They had not been expecting that. They had expected him to move, to lash out, to try to dodge or escape the impact. They had moved fast, in order to strike unexpectedly as well as to coordinate their actions and hit at exactly the same time. This meant that they had only partially hardened their bodies, more than enough to crush him, but not so much that they could not move or control their limbs.
So instead of them crushing him, he crushed them.
The same force of impact that they inflicted upon him rebounded on themselves.
It was like hitting a stone wall with an iron fist.
It was a contest between which was denser, stronger.
As it turned out, he was the smarter one.
He saw the two who rammed his shoulders break their own on impact—their arms crumpled and cracked open. He saw the petrified flesh and blood within exposed like an iced corpse cut open, marbled veins and gelatinous blood. He saw the white of their bones snapping, breaking, showing jagged edges.
The ones who struck him from behind he could not see, of course.

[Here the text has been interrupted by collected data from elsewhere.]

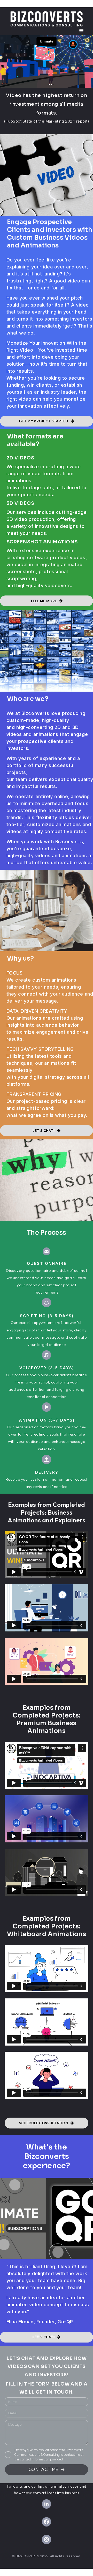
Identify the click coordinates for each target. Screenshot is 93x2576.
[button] (81, 30)
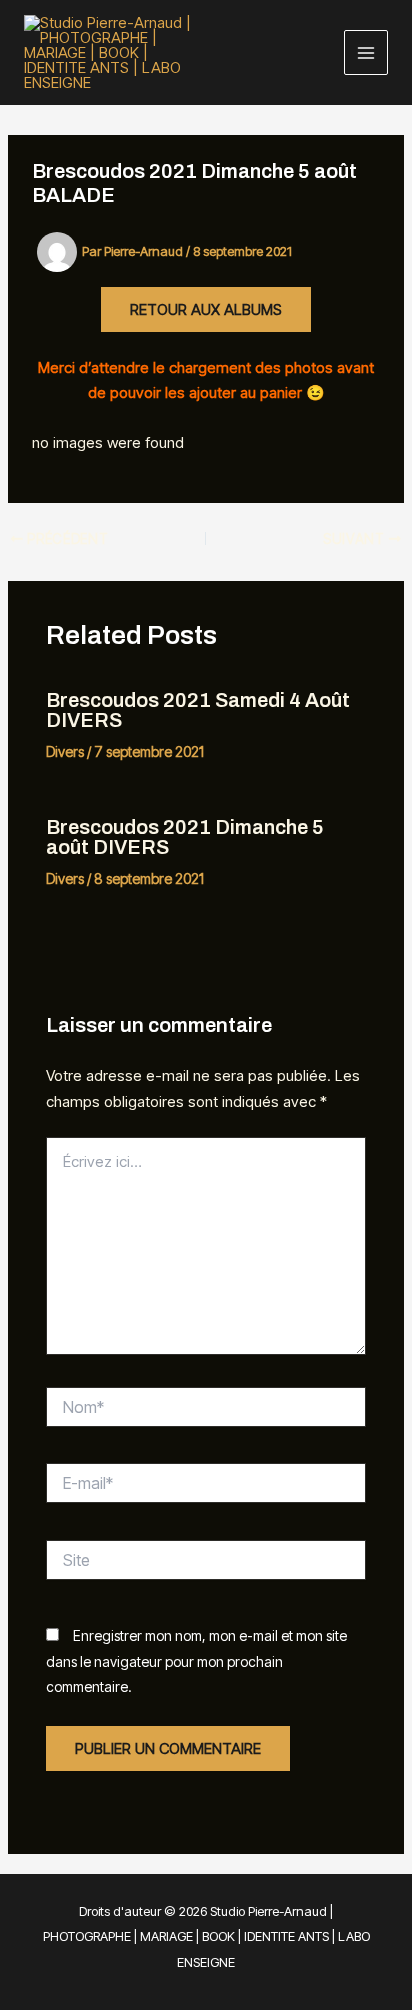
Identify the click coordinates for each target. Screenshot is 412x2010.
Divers (65, 751)
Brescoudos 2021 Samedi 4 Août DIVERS (198, 710)
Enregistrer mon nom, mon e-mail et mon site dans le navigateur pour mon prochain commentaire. (196, 1661)
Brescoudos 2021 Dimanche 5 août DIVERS (185, 837)
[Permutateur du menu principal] (366, 52)
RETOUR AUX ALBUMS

It took him an instant of concentration to reduce his density enough that he could move. At once he felt the piercing thirst that always accompanied severe densification. He was parched, felt like he could drink a barrel or three right now.
Later, he promised himself. Time enough for food, drink, and celebration.
He stepped out of the tangle of bodies, turned, and examined the results.
All four of his attackers lay on the ground, two with shoulders split open, one with his collarbone shattered, the fourth with chest and rib cage and lower jaw broken in several places. All the points where their bodies had impacted with his own. Simply because they had sought to rush him fast, and he had stood stone still. Literally stone still.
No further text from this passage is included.